Hanse Stadthäuser

Interview

mit den Architekten

Architekteninterview

Petra Zymara und Philipp Loitzenbauer
über die Hanse Stadthäuser

Das in Hannover ansässige Architekturbüro zymara und loitzenbauer hat sich mit dem Entwurf und Bau von Neubauten wie auch mit der Konzeption von Maßnahmen im Gebäudebestand einen Namen gemacht. Mit sicherem Gespür für Möglichkeiten, Details und Materialien gehen sie geschickt auf die örtlichen Gegebenheiten ein, sodass die von ihnen geplanten Gebäude zu etwas ganz Besonderem werden.

Wir wollten wissen, was Sie beim Entwurf der Hanse Stadthäuser bewegt hat.

Ihr Schwerpunkt liegt im Bau und Umbau von Einfamilienhäusern - was hat Sie an diesem Auftrag gereizt?

Loitzenbauer: Im Hanseviertel konnten wir ein Ensemble von Haustypen schaffen, die Häuser aufeinander abstimmen und in Beziehung setzen.

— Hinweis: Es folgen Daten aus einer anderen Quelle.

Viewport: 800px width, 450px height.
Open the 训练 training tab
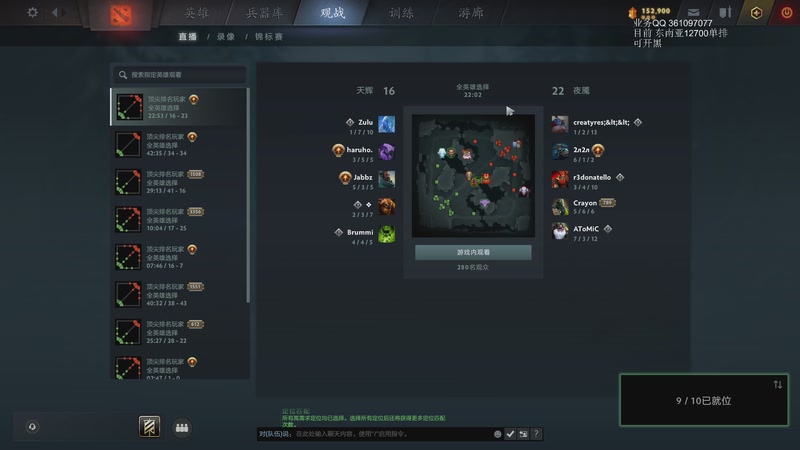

Interessant ist auch das leichte Gefälle des Grundstücks, das zu einem Höhenversatz der Häuser führt. Um die Häuser weiter zu differenzieren, haben wir sie auch horizontal versetzt. So ergibt sich eine aufgelockerte Straßenansicht und die Häuser sind individuell ablesbar.

Was ist das Besondere an diesen Stadthäusern? Was war Ihnen beim Entwurf wichtig?

Zymara: Wir konnten mit unserem Entwurf alle Beteiligten überzeugen, nur zehn anstelle der im Bebauungsplan vorgesehenen 11 Häuser zu bauen. Dadurch sind breitere Häuser mit großen Fensterfronten entstanden. Insgesamt ist uns das Thema Licht sehr wichtig. Der verglaste Erker im ersten Stock zum Beispiel ist nach Westen ausgerichtet, um das Licht am Nachmittag und Abend einzufangen. Besonders an den Hanse Stadthäusern sind auch die Vorgärten. Mit der Bank, der geschlossenen Mülleinhausung und Beetflächen, also mit wenigen baulichen Elementen entsteht hier ein geschützter Vorplatz mit hoher Aufenthaltsqualität.

Für wen haben Sie diese Häuser entworfen? Wen haben Sie sich beim Entwerfen als Bewohner vorgestellt?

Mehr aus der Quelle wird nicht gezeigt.